Segment Start: DATA PROVIDED

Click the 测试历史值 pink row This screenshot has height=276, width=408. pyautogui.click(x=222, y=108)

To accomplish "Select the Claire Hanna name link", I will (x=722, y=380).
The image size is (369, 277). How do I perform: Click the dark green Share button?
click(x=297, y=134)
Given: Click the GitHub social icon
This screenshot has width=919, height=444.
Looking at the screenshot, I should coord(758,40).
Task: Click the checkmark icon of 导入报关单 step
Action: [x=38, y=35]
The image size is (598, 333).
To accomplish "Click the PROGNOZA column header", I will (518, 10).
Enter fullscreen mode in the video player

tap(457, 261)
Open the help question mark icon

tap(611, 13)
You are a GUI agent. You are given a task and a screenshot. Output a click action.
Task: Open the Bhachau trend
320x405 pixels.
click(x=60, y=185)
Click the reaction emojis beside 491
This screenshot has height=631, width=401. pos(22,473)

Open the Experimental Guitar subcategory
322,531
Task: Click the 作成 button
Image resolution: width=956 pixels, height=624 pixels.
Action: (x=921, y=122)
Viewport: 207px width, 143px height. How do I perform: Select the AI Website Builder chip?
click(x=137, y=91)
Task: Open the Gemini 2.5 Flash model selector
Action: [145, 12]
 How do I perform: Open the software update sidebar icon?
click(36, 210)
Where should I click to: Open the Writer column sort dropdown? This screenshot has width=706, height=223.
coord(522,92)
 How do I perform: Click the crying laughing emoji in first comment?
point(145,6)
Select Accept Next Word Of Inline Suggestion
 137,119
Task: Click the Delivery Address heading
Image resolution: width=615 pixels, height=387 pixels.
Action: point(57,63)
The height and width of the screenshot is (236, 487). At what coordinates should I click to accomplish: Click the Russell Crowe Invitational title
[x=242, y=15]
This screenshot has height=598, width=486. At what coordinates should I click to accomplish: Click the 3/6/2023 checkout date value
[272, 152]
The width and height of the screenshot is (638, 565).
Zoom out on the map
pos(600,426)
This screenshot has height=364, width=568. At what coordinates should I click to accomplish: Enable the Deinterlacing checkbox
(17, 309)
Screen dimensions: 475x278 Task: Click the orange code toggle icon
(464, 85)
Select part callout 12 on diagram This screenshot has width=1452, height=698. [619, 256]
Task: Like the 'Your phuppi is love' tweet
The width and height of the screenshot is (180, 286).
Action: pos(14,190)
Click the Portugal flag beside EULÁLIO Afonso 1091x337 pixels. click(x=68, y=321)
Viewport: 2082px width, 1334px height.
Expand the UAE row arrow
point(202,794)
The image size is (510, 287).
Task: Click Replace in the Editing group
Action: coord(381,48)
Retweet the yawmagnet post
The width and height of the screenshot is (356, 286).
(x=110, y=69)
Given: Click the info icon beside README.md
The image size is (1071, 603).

Segment End: DATA PROVIDED

▶ ACTION ITEM: Retype the data. Every line must match the original exactly.

▶ ANSWER TO THIS TASK:
Click the 测试历史值 pink row This screenshot has height=276, width=408. pyautogui.click(x=222, y=108)

To accomplish "Select the Claire Hanna name link", I will (x=722, y=380).
The image size is (369, 277). How do I perform: Click the dark green Share button?
click(x=297, y=134)
Given: Click the GitHub social icon
This screenshot has width=919, height=444.
Looking at the screenshot, I should coord(758,40).
Task: Click the checkmark icon of 导入报关单 step
Action: [x=38, y=35]
The image size is (598, 333).
To accomplish "Click the PROGNOZA column header", I will (518, 10).
Enter fullscreen mode in the video player

tap(457, 261)
Open the help question mark icon

tap(611, 13)
You are a GUI agent. You are given a task and a screenshot. Output a click action.
Task: Open the Bhachau trend
320x405 pixels.
click(x=60, y=185)
Click the reaction emojis beside 491
This screenshot has height=631, width=401. pos(22,473)

Open the Experimental Guitar subcategory
322,531
Task: Click the 作成 button
Image resolution: width=956 pixels, height=624 pixels.
Action: (x=921, y=122)
Viewport: 207px width, 143px height. How do I perform: Select the AI Website Builder chip?
click(x=137, y=91)
Task: Open the Gemini 2.5 Flash model selector
Action: [145, 12]
 How do I perform: Open the software update sidebar icon?
click(36, 210)
Where should I click to: Open the Writer column sort dropdown? This screenshot has width=706, height=223.
coord(522,92)
 How do I perform: Click the crying laughing emoji in first comment?
point(145,6)
Select Accept Next Word Of Inline Suggestion
 137,119
Task: Click the Delivery Address heading
Image resolution: width=615 pixels, height=387 pixels.
Action: point(57,63)
The height and width of the screenshot is (236, 487). At what coordinates should I click to accomplish: Click the Russell Crowe Invitational title
[x=242, y=15]
This screenshot has height=598, width=486. At what coordinates should I click to accomplish: Click the 3/6/2023 checkout date value
[272, 152]
The width and height of the screenshot is (638, 565).
Zoom out on the map
pos(600,426)
This screenshot has height=364, width=568. At what coordinates should I click to accomplish: Enable the Deinterlacing checkbox
(17, 309)
Screen dimensions: 475x278 Task: Click the orange code toggle icon
(464, 85)
Select part callout 12 on diagram This screenshot has width=1452, height=698. [619, 256]
Task: Like the 'Your phuppi is love' tweet
The width and height of the screenshot is (180, 286).
Action: pos(14,190)
Click the Portugal flag beside EULÁLIO Afonso 1091x337 pixels. click(x=68, y=321)
Viewport: 2082px width, 1334px height.
Expand the UAE row arrow
point(202,794)
The image size is (510, 287).
Task: Click Replace in the Editing group
Action: coord(381,48)
Retweet the yawmagnet post
The width and height of the screenshot is (356, 286).
(x=110, y=69)
Given: Click the info icon beside README.md
The image size is (1071, 603).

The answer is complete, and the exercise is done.